DOCUMENT SECTION:
>>>

A DESPERATE mother has made a passionate plea for the public to come forward today to become potential bone marrow donors.

The Anthony Nolan Trust is hosting a recruitment clinic in Middlesbrough to find volunteers with tissue types that could match leukaemia sufferers.

Christine Stevens is urging people to head to Newlands School, in Saltersgill, from 4pm until 7pm.

Her daughter, Adele Wardingham, was seven months pregnant when she was diagnosed with non-Hodgkin’s lymphoma, which has spread to her breasts, stomach and bones.

The cancer was so advanced that the decision was taken in March to deliver Theo ten weeks early, to give his 22- year-old mother the best chance of fighting the disease.

Her healthy baby, who was born weighing 4lb, is now eight months old, but Miss Wardingham is still very ill.

She has been admitted to the Freeman Hospital, in Newcastle, for a course of chemotherapy and to receive new bone marrow.

“It is a match but not a perfect one. It is the best they could do. If it does not work, she can have another go,” said Mrs Stevens.

“We desperately need about 200 people to come to tonight’s event to make it a good night.

“I would urge people to come because eight months ago, I did not think I would be in this situation, and I don’t want anyone else to go though this.”

<<<

DATA EXTRACTS:

>>>

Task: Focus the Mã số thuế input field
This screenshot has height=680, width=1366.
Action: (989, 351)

<<<
>>>

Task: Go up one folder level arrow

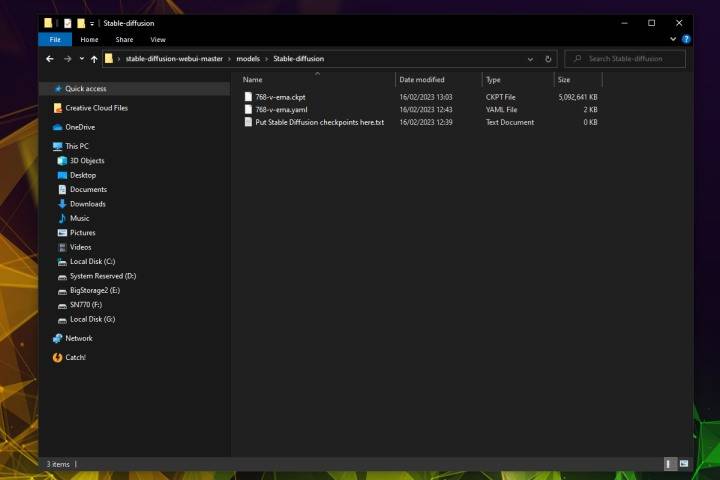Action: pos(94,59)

<<<
>>>

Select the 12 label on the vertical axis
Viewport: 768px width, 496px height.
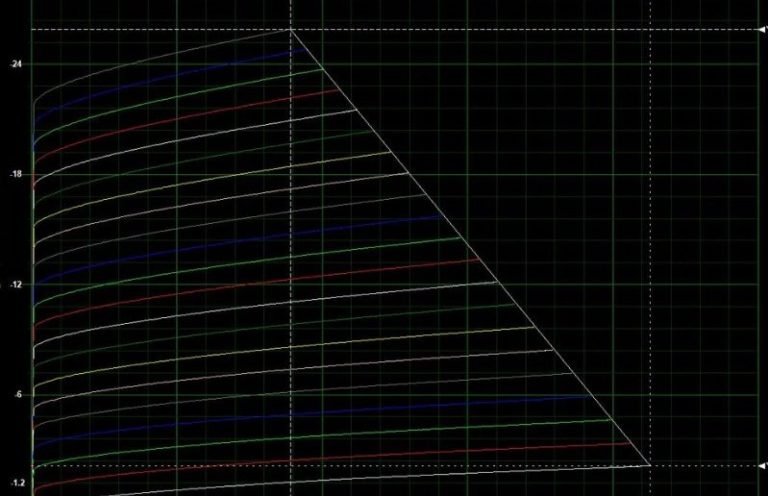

<<<

GOAL OF THE EXERCISE: Reproduce, word for word, the stretch of the bone marrow donor appeal article from "The Anthony Nolan" through "stomach and bones.".

RESPONSE:
The Anthony Nolan Trust is hosting a recruitment clinic in Middlesbrough to find volunteers with tissue types that could match leukaemia sufferers.

Christine Stevens is urging people to head to Newlands School, in Saltersgill, from 4pm until 7pm.

Her daughter, Adele Wardingham, was seven months pregnant when she was diagnosed with non-Hodgkin’s lymphoma, which has spread to her breasts, stomach and bones.